Items from a dataset
==============================
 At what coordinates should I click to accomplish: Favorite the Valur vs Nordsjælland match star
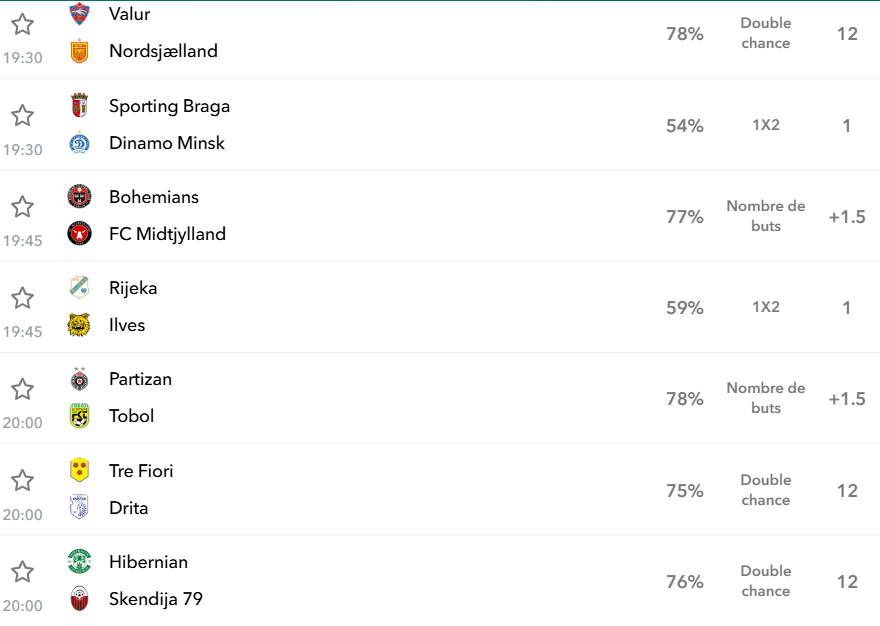click(22, 25)
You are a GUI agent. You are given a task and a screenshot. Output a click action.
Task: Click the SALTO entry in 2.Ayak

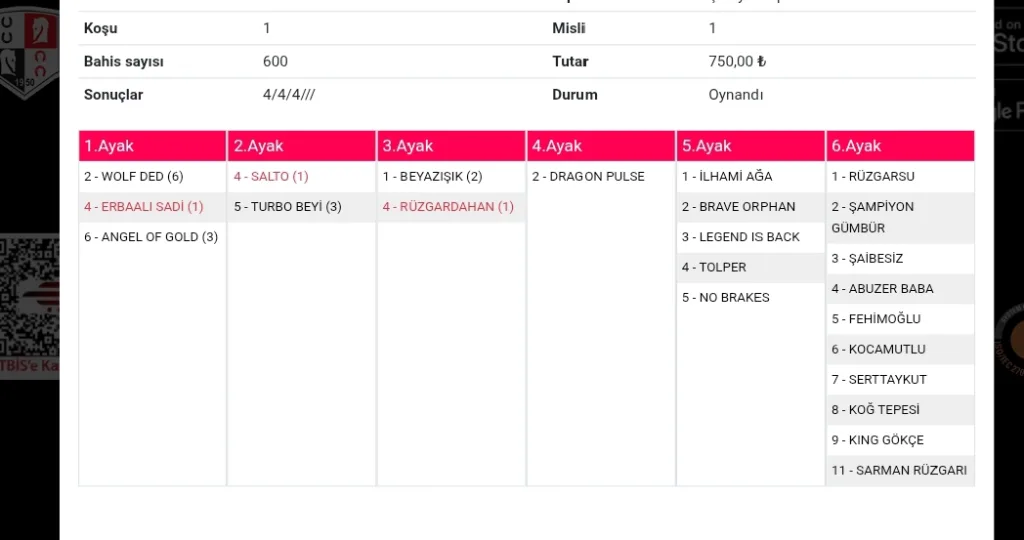click(x=271, y=177)
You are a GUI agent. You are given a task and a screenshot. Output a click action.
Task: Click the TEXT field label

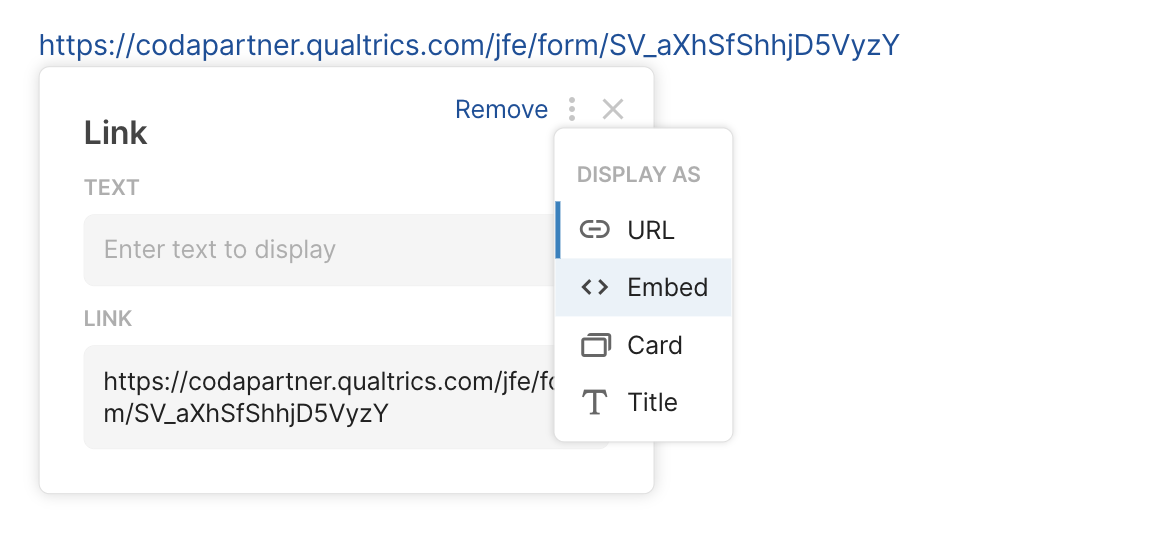point(112,187)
==============================
To do: What you produce should repeat the data word for word while omitting all images.

Output of the exercise:
 At what coordinates should I click to accomplish: Favorite the Valur vs Nordsjælland match star
click(22, 25)
You are a GUI agent. You are given a task and a screenshot. Output a click action.
Task: Click the SALTO entry in 2.Ayak

click(x=271, y=177)
You are a GUI agent. You are given a task and a screenshot. Output a click action.
Task: Click the TEXT field label

point(112,187)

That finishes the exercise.